USBIOC Pulsar
The USBIOC is a universal USB IO Controller.
The Pulsar version of the product can be used to give a payment pulse from a computer, android tablet or similar (with USB interface) to a gaming vending machine. The device comes prewired to support simulation of the usual Arcade Gaming Coin acceptors.
The device talks USB 2.0 and to the host identifies as an ACM device, so most operating systems enumerate and support the device driverless.
In Windows, you will find it as a 'COMx' port.
In linux, android, raspbian, if you have installed usb serial and ACM drivers (which are usually installed default) it will show up as /dev/ttyACM0 or with a higher number if you have multiple ACM devices plugged in.
The use of the device is trivial. You can open the serial port and just echo/send a command string to the device. It will also answer to some commands, for example, to check the version, but for most applications, just sending a command to generate a pulse is enough.
Commands are generally terminated by the end-of-line sequence (CR, CR/LF or just LF on linux, the device accepts all)

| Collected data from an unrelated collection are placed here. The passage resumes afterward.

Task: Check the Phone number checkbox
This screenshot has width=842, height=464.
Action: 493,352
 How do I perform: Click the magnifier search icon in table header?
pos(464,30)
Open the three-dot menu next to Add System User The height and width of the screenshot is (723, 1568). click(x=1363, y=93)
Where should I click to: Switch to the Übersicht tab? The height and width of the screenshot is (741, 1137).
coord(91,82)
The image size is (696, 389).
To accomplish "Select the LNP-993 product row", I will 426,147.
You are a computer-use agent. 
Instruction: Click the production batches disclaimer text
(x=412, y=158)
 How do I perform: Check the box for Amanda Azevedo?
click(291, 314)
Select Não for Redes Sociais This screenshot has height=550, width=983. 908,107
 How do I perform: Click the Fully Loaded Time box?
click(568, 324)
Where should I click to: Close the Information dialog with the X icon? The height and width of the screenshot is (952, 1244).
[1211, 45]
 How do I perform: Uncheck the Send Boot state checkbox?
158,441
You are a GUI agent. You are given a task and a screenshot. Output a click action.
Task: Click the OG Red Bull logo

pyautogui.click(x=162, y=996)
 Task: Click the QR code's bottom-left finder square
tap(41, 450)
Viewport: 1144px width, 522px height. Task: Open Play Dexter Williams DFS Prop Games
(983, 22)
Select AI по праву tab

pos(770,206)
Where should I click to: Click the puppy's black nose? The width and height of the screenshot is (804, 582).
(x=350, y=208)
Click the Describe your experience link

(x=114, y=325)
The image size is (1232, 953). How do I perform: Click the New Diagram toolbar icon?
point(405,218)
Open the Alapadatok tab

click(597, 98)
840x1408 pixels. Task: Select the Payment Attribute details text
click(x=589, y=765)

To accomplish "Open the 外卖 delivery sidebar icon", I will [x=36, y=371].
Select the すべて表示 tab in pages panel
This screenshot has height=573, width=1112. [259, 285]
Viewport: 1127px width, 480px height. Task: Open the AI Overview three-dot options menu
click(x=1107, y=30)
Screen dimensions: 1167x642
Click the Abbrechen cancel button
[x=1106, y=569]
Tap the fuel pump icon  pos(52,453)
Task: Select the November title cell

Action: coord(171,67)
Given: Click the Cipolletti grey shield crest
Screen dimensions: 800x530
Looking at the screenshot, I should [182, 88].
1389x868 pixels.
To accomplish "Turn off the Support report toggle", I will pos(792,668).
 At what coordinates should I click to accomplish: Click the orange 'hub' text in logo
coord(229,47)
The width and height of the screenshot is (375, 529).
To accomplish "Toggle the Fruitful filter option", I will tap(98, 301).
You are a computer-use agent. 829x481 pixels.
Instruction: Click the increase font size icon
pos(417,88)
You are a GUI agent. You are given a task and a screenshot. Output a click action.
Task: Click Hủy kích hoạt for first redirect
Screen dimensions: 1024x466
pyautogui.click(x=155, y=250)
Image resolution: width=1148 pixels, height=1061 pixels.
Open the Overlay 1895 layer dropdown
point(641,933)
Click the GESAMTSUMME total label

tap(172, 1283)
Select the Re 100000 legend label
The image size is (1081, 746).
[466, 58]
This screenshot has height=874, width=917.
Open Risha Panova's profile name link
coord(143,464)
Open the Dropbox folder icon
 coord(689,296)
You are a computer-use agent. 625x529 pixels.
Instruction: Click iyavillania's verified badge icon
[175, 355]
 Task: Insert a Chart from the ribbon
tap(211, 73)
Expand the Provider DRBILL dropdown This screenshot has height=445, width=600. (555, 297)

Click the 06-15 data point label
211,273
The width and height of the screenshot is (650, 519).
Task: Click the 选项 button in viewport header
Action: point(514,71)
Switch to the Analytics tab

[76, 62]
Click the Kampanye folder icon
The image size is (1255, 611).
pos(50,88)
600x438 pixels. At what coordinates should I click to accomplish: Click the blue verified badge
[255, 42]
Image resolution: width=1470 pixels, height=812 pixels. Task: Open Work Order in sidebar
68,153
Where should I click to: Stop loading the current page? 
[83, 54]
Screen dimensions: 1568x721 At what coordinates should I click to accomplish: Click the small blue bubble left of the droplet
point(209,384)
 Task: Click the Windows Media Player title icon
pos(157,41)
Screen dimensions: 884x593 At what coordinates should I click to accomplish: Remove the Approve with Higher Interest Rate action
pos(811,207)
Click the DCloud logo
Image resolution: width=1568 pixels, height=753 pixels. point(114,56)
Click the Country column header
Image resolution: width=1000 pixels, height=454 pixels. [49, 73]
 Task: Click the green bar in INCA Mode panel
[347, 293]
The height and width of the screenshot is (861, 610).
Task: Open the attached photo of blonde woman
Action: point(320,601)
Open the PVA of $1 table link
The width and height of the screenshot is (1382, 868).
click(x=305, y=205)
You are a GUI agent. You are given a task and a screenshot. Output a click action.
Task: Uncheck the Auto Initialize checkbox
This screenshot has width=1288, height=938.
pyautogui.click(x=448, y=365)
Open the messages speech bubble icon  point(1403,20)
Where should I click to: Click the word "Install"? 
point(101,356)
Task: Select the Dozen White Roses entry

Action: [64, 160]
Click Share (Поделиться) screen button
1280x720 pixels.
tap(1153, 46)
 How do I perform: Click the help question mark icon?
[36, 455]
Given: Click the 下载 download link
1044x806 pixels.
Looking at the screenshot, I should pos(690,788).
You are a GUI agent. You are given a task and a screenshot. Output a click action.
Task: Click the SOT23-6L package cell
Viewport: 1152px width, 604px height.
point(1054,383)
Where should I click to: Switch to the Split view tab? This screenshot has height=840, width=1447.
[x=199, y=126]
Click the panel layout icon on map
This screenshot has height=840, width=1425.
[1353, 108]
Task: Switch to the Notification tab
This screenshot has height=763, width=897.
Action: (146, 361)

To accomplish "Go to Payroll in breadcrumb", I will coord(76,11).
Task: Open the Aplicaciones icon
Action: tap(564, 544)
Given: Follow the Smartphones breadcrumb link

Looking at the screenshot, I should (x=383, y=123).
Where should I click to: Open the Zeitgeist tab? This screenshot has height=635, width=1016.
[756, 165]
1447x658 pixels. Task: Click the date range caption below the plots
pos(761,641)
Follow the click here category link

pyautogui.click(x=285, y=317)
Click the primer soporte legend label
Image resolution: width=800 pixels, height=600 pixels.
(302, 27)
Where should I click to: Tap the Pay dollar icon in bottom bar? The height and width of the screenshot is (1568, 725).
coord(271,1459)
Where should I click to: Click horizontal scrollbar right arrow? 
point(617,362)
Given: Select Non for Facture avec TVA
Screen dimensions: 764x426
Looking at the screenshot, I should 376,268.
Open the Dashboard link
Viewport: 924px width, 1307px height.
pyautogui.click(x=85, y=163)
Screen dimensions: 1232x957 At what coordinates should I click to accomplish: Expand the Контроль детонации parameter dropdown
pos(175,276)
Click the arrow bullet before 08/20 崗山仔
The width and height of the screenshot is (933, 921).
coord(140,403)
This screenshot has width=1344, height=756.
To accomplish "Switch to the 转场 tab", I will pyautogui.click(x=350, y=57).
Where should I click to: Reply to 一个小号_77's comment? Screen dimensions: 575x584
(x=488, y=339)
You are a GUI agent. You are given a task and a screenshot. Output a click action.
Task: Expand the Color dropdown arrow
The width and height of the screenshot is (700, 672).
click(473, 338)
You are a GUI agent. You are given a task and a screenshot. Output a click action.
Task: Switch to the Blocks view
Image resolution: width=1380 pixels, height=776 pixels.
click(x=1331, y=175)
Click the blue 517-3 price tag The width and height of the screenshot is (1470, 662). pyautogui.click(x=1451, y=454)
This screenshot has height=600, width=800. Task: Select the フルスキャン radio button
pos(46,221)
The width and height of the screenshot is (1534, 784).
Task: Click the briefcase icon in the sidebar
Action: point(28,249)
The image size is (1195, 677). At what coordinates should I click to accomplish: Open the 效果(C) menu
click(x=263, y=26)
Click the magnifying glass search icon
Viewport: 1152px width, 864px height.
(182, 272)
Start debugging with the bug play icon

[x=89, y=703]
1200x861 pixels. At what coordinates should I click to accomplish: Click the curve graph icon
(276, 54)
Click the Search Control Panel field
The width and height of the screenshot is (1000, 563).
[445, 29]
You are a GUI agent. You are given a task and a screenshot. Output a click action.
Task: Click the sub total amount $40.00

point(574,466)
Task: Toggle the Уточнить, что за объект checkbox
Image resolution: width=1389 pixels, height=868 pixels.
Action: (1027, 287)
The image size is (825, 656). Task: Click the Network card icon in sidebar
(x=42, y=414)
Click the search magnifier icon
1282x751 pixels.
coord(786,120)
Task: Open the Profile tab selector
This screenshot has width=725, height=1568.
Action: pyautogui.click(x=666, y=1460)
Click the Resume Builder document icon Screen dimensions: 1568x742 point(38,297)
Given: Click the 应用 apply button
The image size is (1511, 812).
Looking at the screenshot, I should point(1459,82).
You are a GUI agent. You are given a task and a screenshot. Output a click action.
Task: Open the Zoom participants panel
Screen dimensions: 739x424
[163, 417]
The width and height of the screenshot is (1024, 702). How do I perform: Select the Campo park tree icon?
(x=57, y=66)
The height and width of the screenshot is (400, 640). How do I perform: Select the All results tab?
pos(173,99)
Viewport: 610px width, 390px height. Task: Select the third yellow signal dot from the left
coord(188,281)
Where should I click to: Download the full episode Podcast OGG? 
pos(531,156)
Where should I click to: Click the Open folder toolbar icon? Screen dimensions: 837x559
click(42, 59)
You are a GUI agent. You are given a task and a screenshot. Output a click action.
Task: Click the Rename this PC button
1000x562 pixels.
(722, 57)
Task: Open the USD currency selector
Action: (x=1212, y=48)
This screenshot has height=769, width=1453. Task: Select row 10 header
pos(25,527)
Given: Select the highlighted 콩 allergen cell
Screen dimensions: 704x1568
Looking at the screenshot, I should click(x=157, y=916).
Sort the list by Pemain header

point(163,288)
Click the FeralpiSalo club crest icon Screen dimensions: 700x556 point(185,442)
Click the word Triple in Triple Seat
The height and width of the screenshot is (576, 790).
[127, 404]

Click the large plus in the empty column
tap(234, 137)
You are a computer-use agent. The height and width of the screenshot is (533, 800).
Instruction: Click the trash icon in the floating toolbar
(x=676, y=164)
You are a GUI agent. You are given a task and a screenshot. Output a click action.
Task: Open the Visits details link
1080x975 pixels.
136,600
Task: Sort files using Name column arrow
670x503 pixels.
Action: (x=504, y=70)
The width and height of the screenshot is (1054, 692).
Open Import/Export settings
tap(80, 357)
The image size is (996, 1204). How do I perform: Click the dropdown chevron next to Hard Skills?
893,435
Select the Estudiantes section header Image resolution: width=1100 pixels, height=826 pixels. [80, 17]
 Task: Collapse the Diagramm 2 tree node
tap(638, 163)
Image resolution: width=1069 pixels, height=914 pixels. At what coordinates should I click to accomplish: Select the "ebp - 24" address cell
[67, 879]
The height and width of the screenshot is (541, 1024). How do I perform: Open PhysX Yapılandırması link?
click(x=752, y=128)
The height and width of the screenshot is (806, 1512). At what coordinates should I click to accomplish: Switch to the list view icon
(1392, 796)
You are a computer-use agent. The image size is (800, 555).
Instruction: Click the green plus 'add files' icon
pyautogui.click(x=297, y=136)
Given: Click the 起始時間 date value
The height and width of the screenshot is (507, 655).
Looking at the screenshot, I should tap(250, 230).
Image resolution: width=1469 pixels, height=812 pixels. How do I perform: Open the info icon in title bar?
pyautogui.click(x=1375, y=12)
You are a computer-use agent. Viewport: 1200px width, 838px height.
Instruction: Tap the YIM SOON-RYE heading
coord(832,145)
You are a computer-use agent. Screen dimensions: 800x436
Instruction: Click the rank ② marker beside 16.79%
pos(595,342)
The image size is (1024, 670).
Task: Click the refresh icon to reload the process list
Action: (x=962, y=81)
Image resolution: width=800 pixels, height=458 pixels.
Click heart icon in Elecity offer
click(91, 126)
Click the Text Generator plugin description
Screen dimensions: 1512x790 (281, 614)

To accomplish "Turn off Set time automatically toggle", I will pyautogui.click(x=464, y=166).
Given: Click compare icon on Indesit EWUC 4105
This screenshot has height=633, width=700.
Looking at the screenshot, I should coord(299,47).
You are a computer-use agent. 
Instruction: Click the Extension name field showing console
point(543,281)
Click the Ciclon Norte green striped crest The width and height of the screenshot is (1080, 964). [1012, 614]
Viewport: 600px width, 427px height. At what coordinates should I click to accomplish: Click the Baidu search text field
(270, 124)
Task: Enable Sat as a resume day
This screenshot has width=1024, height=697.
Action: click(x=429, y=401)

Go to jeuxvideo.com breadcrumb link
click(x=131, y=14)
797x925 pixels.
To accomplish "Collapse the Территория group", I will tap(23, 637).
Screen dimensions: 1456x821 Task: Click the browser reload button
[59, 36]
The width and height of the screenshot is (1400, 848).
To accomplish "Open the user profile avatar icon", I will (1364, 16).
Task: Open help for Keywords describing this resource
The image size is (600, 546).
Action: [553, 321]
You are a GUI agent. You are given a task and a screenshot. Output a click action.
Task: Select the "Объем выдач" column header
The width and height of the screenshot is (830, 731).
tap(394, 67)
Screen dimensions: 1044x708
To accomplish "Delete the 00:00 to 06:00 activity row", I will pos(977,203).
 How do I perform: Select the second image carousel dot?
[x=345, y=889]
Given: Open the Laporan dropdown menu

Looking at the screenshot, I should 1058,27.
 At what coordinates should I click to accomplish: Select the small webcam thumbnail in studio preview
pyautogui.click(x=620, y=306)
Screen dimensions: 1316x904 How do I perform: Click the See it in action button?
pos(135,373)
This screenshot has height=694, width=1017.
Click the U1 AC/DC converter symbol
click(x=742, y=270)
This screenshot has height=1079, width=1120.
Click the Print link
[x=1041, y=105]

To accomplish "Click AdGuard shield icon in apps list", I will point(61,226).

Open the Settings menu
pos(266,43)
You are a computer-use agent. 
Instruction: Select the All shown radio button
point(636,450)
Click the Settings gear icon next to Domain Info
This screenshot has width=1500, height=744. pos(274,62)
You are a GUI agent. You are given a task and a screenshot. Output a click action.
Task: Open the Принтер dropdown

Here is a list of commands:
V - this command interrogates the device version
Px,yy - this command will output the payment pulse. In the standard device, only one IO is supported, and the default pulse length for most coin acceptors is 50ms, so the correct command would in most applications P1,50
For development versions, to test the machine side, a push button could be connected with the device. If you have such a device, pressing the pushbutton will also issue a 50ms Pulse (so you do not need to write software to test on the arcade machine). However, note, the USBIOC still needs a USB connection to receive power.